Réactions aux Accusations
Tinatin Berdzenishvili affirme qu’aucun élément concret n’indique que le GPB soit influencé par un parti politique. Elle pointe du doigt certaines organisations de la société civile et médias privés qu’elle juge partiaux et liés à des partis politiques, les accusant d’attaquer intentionnellement le média public.
Controverses Internes au GPB
Plusieurs émissions ont été annulées, notamment celles abordant des lois critiques comme le programme « L’insoutenable légèreté de Gorgiladze ». En outre, le présentateur Vasil Ivanov-Chikovani et la journaliste Nino Zautashvili ont été respectivement suspendus et licenciés après avoir dénoncé des ingérences présumées.
Répercussions pour les Journalistes
Joseph Katsitadze, proche de Nino Zautashvili, exprime son inquiétude face à ces décisions et souligne l’importance de la liberté des médias.
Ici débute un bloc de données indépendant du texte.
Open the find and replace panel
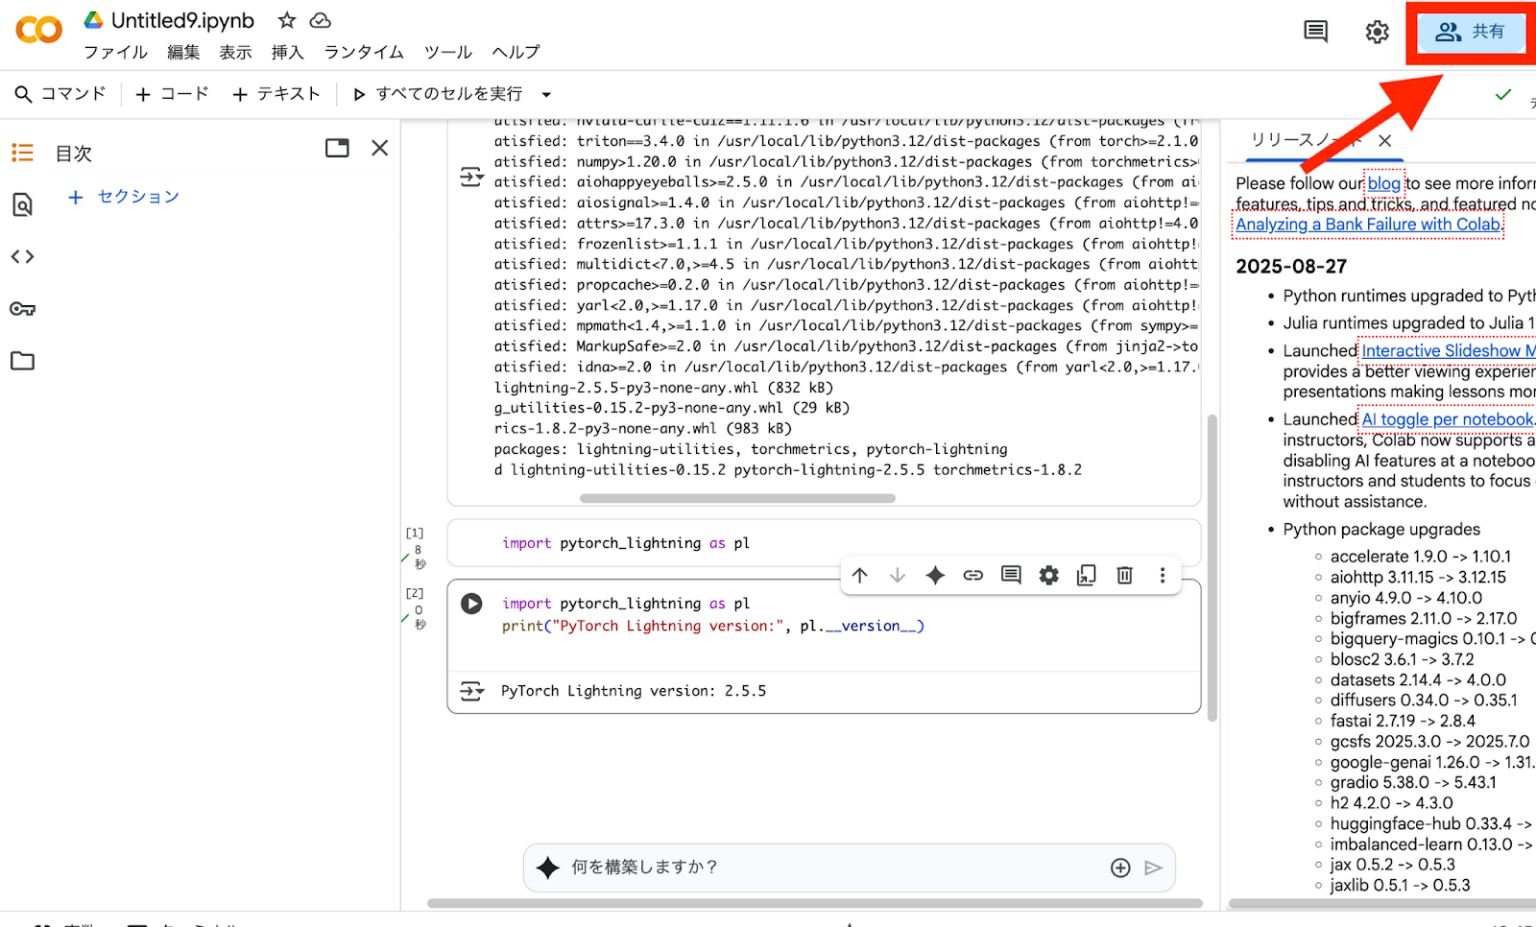 (22, 204)
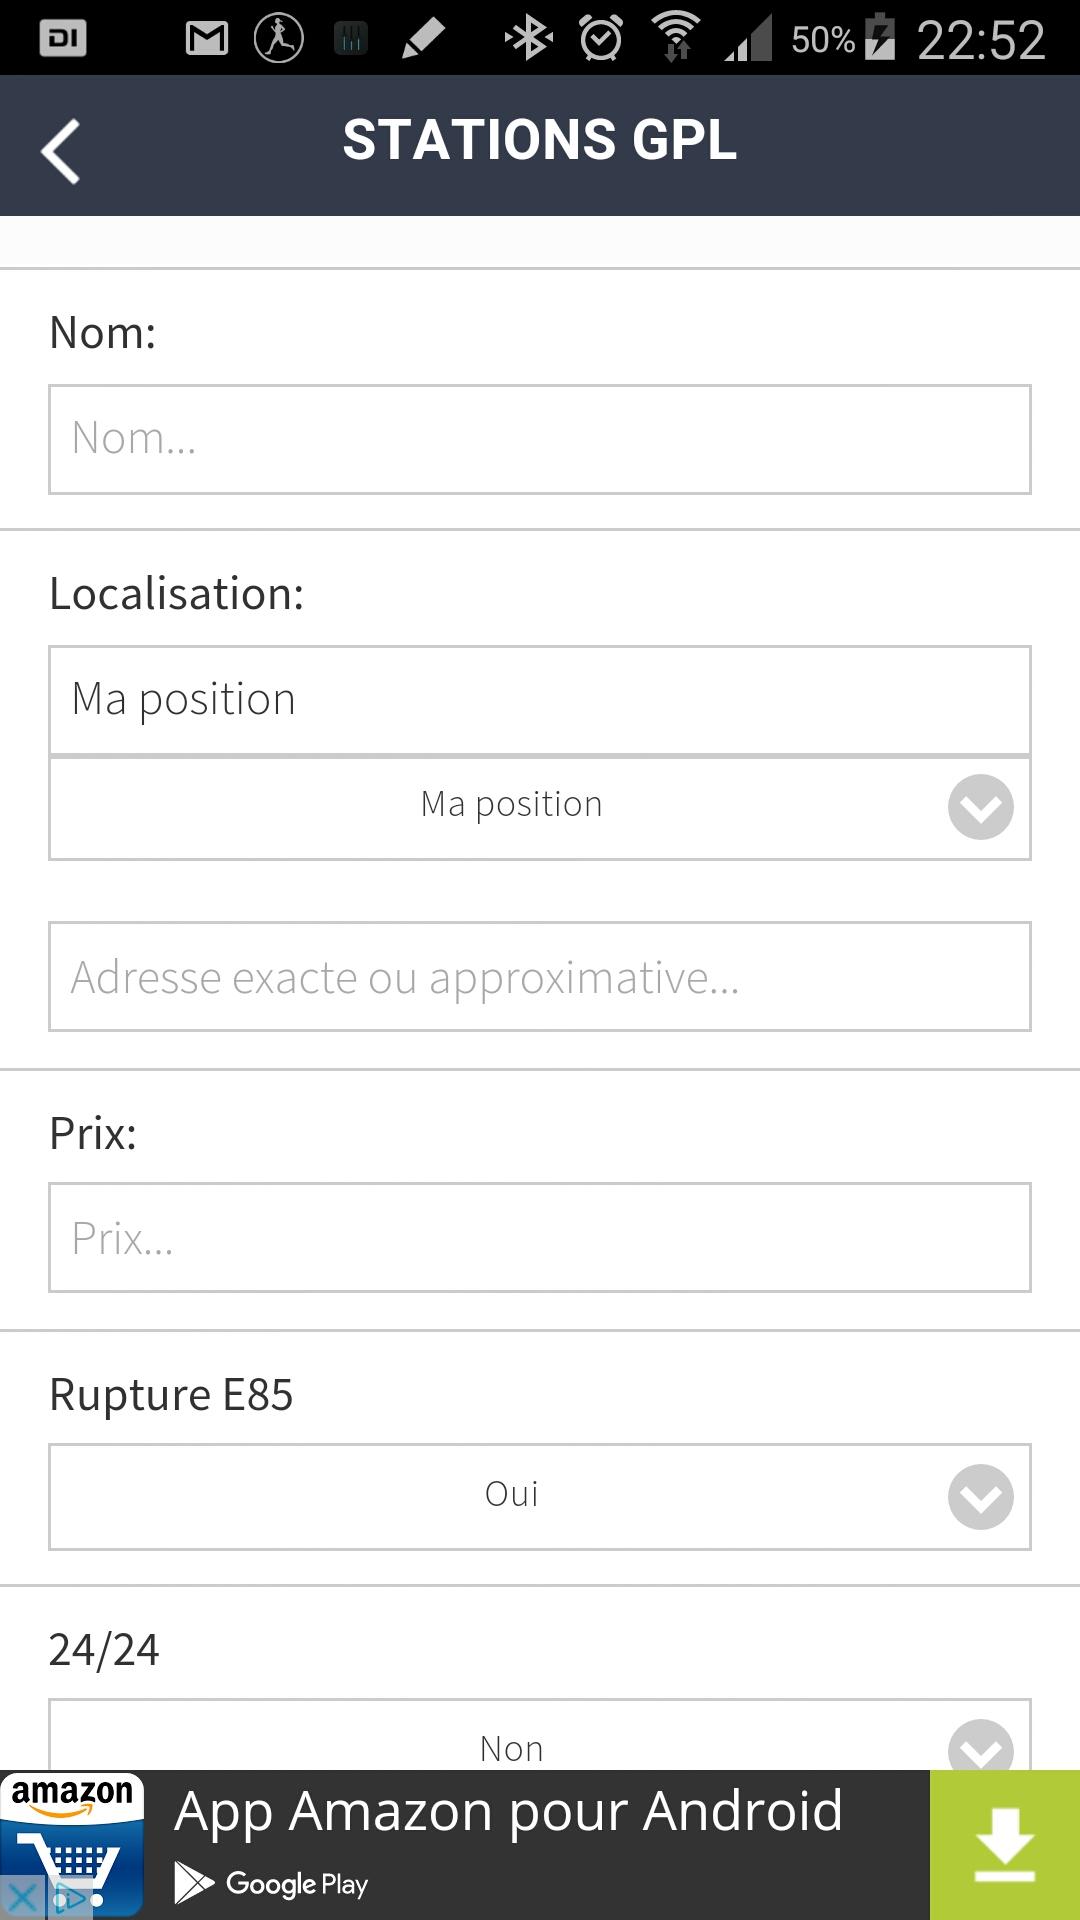Screen dimensions: 1080x1920
Task: Focus the Nom text field
Action: [540, 439]
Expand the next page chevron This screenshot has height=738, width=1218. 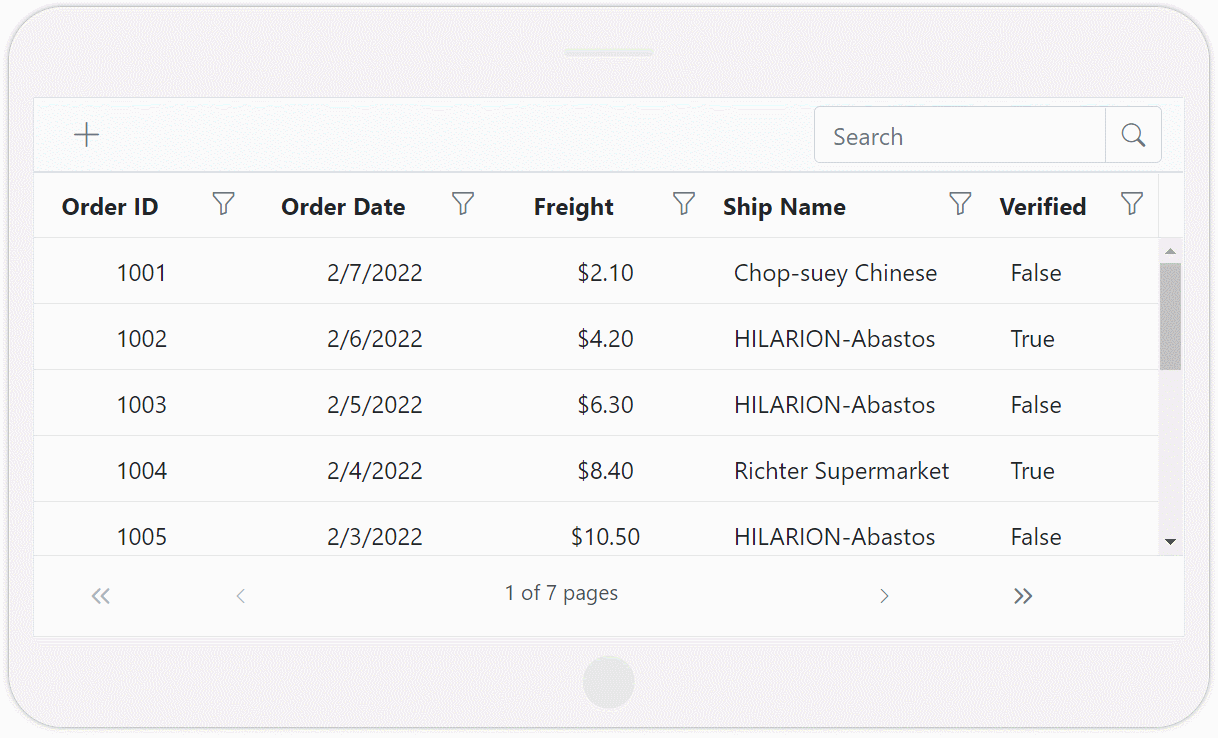click(x=884, y=595)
Suite à ses protestations, KCatsitadze a été écarté de son poste après plus de dix ans de service.
Contexte Politique et International
Tinatin Berdzenishvili et Vasil Maglaperidze risquent des sanctions européennes et américaines en vertu du « Megobari Act ». Ils font partie d’une liste établie par le Parlement européen, en raison de leur soutien présumé à des structures étatiques répressives.
Impact des Tensions Politiques
Depuis l’automne 2024, les journalistes géorgiens subissent une pression accrue, incluant des violences et des emprisonnements. En août 2025, la journaliste Mzia Amaghlobeli a été condamnée à deux ans de prison lors d’un procès jugé inéquitable après des manifestations contre le gouvernement.